Let’s start with “Me”. That is your opinion on the subject of covid, vaccination or whatever you have an opinion about. And the opinion is good for you as it is, because it is your personal opinion, for which you have good reasons. Unless you just parrot everything that others say. Then it’s someone else’s opinion.

Then there is your counterpart and thus the first change of perspective. Maybe it is a colleague, a superior, your own partner or a neighbor. Or Aunt Ida under the Christmas tree. Strangely enough, this person now has a completely different opinion. We call this person “You”. This means that you know your “Me” opinion and, since you are an eager listener, also the “You” opinion of Aunt Ida, which, however, differs greatly from your “Me” opinion. Now I want you to put yourself in the position of “You”. Pretend you understand Aunt Ida and her opinion. Why could she have this opinion? What are the reasons, what are her fears, what are her experiences, what people does she talk to about them, what kind of information sources does she choose for herself? Start to show more understanding by slipping into Aunt Ida shoes, so to speak. And lo and behold; It will quickly become clear to you why Aunt Ida behaves this way and why she has a different opinion. Stop using sentences like “she’s just stupid”. Start getting interested in her backstory. How does the other come to this opinion? You will be amazed how easy it is for you to understand the other. To do this, you have to lock up your stubborn ego briefly and become a little more open and flexible in the pear.

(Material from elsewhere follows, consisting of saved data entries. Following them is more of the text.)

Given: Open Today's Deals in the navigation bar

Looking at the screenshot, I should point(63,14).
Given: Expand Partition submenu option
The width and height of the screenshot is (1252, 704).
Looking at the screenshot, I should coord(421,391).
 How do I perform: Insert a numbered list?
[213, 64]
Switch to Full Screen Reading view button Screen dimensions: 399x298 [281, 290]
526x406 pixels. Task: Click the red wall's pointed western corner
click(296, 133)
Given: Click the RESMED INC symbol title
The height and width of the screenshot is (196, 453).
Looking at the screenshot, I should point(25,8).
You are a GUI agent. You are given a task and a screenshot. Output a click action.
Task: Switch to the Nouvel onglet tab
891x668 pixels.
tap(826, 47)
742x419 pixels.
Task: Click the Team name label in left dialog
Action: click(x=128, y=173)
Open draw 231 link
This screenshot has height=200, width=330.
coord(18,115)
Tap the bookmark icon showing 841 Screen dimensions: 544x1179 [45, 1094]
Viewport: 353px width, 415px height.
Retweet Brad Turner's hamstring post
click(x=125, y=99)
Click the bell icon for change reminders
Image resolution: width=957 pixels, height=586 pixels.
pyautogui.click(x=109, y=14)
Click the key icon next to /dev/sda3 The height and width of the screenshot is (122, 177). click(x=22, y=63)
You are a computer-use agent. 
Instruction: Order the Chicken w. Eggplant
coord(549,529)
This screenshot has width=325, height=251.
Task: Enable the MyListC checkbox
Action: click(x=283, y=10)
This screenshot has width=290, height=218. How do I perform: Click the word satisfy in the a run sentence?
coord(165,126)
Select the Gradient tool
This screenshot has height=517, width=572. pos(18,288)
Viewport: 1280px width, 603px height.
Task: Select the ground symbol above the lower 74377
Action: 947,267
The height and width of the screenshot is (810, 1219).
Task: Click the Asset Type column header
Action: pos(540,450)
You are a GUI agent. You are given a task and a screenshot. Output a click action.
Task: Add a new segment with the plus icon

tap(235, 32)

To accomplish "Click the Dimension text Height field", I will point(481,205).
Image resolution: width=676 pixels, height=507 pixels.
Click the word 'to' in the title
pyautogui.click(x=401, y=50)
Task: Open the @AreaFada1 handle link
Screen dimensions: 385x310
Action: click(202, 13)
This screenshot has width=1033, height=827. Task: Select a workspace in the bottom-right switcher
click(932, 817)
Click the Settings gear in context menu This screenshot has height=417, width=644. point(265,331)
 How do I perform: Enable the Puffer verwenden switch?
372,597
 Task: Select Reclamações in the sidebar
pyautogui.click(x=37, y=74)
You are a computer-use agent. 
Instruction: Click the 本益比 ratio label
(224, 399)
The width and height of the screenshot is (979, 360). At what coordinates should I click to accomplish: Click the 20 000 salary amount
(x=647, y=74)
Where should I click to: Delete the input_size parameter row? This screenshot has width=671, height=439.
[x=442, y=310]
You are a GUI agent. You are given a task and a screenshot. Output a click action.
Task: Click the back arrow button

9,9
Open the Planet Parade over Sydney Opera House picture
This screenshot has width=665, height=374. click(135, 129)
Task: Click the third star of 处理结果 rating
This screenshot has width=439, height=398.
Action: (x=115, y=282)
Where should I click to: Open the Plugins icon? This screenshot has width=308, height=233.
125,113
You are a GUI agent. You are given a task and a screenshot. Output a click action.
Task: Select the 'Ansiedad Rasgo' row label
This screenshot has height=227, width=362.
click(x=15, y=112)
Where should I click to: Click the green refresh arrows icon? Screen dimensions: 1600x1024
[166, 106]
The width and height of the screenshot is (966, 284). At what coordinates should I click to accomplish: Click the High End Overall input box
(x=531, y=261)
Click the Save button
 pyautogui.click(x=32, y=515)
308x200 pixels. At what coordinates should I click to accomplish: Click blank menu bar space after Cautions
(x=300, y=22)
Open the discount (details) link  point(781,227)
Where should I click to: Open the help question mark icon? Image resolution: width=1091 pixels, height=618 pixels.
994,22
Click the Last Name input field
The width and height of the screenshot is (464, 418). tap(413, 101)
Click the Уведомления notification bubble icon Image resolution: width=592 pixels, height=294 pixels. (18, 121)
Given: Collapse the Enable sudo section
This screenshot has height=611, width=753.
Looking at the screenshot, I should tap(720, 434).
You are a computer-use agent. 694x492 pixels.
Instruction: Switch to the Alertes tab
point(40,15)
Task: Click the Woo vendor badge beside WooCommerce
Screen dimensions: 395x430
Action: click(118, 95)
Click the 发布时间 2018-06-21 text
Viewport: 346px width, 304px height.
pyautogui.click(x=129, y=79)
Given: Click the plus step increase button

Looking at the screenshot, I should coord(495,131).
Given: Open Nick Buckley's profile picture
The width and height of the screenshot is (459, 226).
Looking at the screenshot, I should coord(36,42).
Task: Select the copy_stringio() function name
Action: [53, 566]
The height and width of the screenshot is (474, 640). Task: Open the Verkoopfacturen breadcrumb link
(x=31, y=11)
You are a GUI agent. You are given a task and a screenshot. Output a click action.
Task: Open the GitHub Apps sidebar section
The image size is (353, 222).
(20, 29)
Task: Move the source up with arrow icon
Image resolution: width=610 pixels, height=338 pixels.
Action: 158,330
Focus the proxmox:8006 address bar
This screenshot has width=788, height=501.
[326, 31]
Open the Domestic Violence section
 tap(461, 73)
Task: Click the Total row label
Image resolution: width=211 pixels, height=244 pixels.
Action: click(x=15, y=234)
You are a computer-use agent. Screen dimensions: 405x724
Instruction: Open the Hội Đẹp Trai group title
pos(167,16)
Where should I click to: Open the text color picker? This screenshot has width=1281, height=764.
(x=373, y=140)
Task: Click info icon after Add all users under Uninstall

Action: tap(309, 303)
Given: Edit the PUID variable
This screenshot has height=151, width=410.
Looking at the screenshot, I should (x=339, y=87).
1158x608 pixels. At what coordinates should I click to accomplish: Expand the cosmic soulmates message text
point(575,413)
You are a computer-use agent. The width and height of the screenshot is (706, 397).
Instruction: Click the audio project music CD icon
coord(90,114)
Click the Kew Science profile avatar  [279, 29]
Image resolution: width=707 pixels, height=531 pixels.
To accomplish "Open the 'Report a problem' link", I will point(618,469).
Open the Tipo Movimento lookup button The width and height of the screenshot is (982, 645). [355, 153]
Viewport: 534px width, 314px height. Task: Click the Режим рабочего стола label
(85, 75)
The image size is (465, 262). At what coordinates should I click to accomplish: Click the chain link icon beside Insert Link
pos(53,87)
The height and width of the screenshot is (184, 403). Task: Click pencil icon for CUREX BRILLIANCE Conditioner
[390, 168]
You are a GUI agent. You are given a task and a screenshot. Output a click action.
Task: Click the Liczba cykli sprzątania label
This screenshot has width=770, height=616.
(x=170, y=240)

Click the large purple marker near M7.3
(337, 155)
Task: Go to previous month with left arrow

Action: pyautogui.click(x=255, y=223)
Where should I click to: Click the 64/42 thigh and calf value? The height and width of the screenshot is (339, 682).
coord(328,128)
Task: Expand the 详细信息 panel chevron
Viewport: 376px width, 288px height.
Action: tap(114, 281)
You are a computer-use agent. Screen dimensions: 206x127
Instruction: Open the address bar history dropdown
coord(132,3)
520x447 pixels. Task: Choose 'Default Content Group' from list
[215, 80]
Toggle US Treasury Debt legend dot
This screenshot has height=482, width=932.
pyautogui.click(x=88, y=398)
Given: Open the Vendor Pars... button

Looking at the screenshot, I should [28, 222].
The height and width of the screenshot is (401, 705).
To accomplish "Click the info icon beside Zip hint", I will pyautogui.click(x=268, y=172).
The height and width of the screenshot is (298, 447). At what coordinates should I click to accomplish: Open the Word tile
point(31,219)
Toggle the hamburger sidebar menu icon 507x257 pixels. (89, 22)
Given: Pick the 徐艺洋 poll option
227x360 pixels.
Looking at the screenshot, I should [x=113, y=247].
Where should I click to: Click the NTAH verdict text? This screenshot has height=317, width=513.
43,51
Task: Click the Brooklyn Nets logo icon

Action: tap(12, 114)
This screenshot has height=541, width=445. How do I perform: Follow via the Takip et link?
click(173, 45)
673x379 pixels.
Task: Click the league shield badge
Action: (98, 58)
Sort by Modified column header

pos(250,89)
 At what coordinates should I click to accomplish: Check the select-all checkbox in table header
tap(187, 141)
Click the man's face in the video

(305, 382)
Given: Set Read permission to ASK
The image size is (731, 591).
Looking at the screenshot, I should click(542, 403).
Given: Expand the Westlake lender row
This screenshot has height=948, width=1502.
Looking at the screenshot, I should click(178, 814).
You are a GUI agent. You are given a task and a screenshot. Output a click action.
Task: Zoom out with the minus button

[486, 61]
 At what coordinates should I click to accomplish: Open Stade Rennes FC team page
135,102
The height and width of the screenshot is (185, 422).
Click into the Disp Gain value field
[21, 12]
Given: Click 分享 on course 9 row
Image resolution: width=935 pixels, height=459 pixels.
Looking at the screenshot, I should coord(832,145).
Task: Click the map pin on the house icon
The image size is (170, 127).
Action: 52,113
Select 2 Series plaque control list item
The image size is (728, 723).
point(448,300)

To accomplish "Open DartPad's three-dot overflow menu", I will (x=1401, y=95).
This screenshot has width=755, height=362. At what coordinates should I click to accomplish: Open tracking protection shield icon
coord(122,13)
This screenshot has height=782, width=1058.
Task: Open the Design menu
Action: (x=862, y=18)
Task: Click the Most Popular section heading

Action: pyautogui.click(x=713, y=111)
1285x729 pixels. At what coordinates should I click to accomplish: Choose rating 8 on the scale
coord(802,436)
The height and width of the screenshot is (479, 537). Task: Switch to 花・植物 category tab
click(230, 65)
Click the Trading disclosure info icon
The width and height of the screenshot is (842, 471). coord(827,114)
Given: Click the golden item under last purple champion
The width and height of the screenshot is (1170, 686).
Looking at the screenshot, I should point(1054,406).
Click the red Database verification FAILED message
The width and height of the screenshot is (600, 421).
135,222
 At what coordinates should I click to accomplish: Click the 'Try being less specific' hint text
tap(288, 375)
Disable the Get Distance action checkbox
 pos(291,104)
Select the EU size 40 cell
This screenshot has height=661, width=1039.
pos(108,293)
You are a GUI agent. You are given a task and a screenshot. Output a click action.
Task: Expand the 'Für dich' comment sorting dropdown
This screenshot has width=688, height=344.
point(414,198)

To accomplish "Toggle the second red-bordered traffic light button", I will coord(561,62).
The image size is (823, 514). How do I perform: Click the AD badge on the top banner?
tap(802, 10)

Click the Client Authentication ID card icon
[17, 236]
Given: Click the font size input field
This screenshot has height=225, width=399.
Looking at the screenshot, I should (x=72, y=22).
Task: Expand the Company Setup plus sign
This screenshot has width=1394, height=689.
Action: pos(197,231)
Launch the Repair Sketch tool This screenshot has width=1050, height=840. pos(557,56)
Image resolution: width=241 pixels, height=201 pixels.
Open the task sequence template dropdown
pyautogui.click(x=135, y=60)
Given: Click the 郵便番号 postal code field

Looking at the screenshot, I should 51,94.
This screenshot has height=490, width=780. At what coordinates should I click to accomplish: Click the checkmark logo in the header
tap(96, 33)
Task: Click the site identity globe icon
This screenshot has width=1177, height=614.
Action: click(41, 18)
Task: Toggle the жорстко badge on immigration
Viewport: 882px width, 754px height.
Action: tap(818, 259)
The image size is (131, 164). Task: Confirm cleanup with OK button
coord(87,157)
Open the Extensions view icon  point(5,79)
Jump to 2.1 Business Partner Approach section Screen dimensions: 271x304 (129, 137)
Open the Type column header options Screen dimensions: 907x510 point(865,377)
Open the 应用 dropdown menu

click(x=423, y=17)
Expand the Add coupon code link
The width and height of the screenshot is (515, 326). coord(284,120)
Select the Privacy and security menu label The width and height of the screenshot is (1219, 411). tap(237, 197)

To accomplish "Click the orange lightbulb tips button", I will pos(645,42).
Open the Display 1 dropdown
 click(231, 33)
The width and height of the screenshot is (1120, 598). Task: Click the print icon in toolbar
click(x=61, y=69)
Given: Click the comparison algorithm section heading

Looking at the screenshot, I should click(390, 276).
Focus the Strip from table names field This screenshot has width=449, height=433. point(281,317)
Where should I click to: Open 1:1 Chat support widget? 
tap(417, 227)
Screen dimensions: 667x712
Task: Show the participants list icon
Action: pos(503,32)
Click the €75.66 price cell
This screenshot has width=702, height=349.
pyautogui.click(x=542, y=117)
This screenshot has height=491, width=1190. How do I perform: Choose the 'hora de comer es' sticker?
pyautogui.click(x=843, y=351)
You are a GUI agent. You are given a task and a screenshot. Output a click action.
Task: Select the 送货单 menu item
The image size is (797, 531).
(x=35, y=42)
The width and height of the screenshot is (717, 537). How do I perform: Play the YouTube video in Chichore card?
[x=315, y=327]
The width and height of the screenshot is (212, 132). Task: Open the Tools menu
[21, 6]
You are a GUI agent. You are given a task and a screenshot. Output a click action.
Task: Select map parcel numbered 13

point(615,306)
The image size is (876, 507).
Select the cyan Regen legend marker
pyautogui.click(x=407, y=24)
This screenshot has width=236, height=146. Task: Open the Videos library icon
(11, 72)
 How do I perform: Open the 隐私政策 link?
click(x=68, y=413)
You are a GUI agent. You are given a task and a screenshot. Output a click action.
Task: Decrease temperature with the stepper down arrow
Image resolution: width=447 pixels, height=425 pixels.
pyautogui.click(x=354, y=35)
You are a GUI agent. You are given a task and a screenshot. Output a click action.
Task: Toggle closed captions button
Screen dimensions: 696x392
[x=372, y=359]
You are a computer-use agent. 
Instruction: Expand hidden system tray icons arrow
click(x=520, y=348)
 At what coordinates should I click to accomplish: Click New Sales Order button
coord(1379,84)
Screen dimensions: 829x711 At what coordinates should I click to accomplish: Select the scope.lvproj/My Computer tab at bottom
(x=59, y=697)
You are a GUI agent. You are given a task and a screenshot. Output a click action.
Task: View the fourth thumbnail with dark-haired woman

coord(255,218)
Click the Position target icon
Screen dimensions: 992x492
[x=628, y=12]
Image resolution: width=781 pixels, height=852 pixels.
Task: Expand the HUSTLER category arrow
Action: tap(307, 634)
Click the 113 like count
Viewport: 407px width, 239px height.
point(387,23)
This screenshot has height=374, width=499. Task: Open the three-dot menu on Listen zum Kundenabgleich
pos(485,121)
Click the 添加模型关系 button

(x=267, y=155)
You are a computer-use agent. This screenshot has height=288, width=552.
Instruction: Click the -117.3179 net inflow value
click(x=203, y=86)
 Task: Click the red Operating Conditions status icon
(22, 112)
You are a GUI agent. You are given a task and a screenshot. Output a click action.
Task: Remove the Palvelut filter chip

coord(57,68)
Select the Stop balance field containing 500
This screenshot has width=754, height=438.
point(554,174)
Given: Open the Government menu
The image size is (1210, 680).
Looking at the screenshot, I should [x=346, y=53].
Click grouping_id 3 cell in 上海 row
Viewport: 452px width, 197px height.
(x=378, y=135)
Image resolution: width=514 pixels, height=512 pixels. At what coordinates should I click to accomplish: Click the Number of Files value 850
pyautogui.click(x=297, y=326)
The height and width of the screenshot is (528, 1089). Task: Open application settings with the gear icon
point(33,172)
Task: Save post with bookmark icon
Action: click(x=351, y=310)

If you now know these two perspectives, go to the “meta” level and carry out the second change of perspective. In other words, you imagine that “Me” and “You” are arguing under the Christmas tree and you are watching the whole scene from the corner seat at the dining table. That’s a completely different perspective. You hear the arguments of “Me” as well as those of “You”. And as a neutral third party, who now neither endorses one nor the other side (as their discussion has nothing to do with you), you suddenly understand both sides very well. As a mediator, what would you advise the two to do? What arguments or suggestions do you bring for them to come closer together again? And no; “Pack your things and we’ll go home” is not the solution. It is about more understanding for the other and also about leaving and accepting other opinions.

This gives you the solution, how you can allow, accept and better understand other opinions with a simple change of perspective. In these three positions, you should always choose a different chair, for example, to sit on. Not only rationally change your perspective, but also physically. So, you are your own coach now and find answers to all challenges in life, which then have a lot of different colors instead of just being black or white.

The hope of being happy “someday” by being constantly unhappy on the way is like pouring coke into your glass and expecting orange juice instead. That won´t fly. Start now to be happier by changing your perspective instead of hoping that everything will be better when Christmas is over. Because New Year’s Eve is just around the corner. You might see your lovely relatives again. Therefore use “Me”, “You”, “Meta” or simply choose your partner wisely.